The combination of digital outreach, community-level engagement infrastructure and real-time data creates a recruitment model that is responsive to the actual distribution of patients, not just the distribution of historically active trial sites.

What sponsors should do now

The regulatory environment will clarify in time.

In the interim, sponsors that invest in building AI and RWD capabilities for diversity will be better positioned on multiple dimensions: scientifically; commercially and ethically.

The practical steps are well defined:

  • Integrate RWD-based demographic feasibility analysis into protocol development as standard, before I/E criteria are finalised
  • Audit site selection processes for demographic bias and incorporate SDOH data into network design
  • Deploy AI-powered patient identification tools explicitly calibrated to surface under represented populations
  • Invest in decentralised and hybrid trial elements that reduce practical barriers to participation
  • Engage community-level partners and patient advocacy organisations early; digital tools amplify human relationships, they do not replace them
  • Track diversity metrics as a standard enrolment KPI, reported alongside efficacy and safety data.

Image

Closing thoughts

There is a strong scientific and moral consensus that the pharmaceutical industry needs to move forward on diversity, in clinical trials and in patient care.

This is occurring independently of regulation. The tools to act on that consensus at scale now exist and are proven in deployment. The choice for sponsors is not whether to address diversity, but when and how.

Those that build the right data infrastructure and AI capabilities now will find that the challenge of diverse enrolment becomes, over time, not a burden to be managed but a competitive advantage to be leveraged.

And for the patients at the heart of this initiative, those who have historically been excluded from the trials that determine how their conditions are treated, the stakes could not be higher.

This article is based on research and industry experience supporting clinical trial sponsors on diversity strategy.

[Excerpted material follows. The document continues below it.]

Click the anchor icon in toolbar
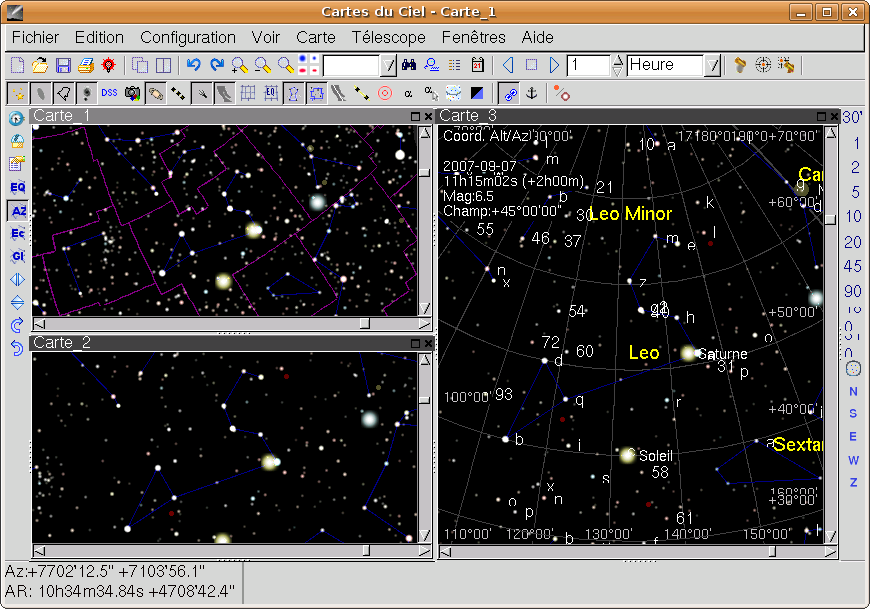Screen dimensions: 870x609 coord(532,94)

Suzanne Caruso is General Manager & Executive Vice President, Clinical & Strategic Intelligence at Norstella

Daniel Chancellor is VP of Thought Leadership at Norstella

Claire Riches is VP of Clinical Solutions at Citeline

Fenwick Eckhardt is Associate Director, Solution Consulting Operations at Citeline


Five alive: The points of difference

Accurate efficacy and safety data: different demographic groups metabolise medicines differently due to genetic variation, enzyme levels and metabolic rates, so diverse trials ensure a drug’s safety and effectiveness are understood across the full population who will use it

Identification of group‑specific side effects: some adverse reactions occur more often or more severely in certain genetic or ethnic groups, and broad representation helps researchers detect these risks early

Optimal dosage calibration: a one‑size‑fits‑all dose can cause under‑dosing or toxicity in some sub‑populations, so diverse participation allows more precise dosing based on factors such as body composition, age and biological sex

Better understanding of disease variations: many conditions present differently or carry different risk burdens across demographics, meaning diverse trials reveal insights that support tailored clinical understanding

Reduction of health disparities: underserved communities often face higher disease burdens but lower research representation, and inclusive trials help ensure medical advances address the needs of these populations.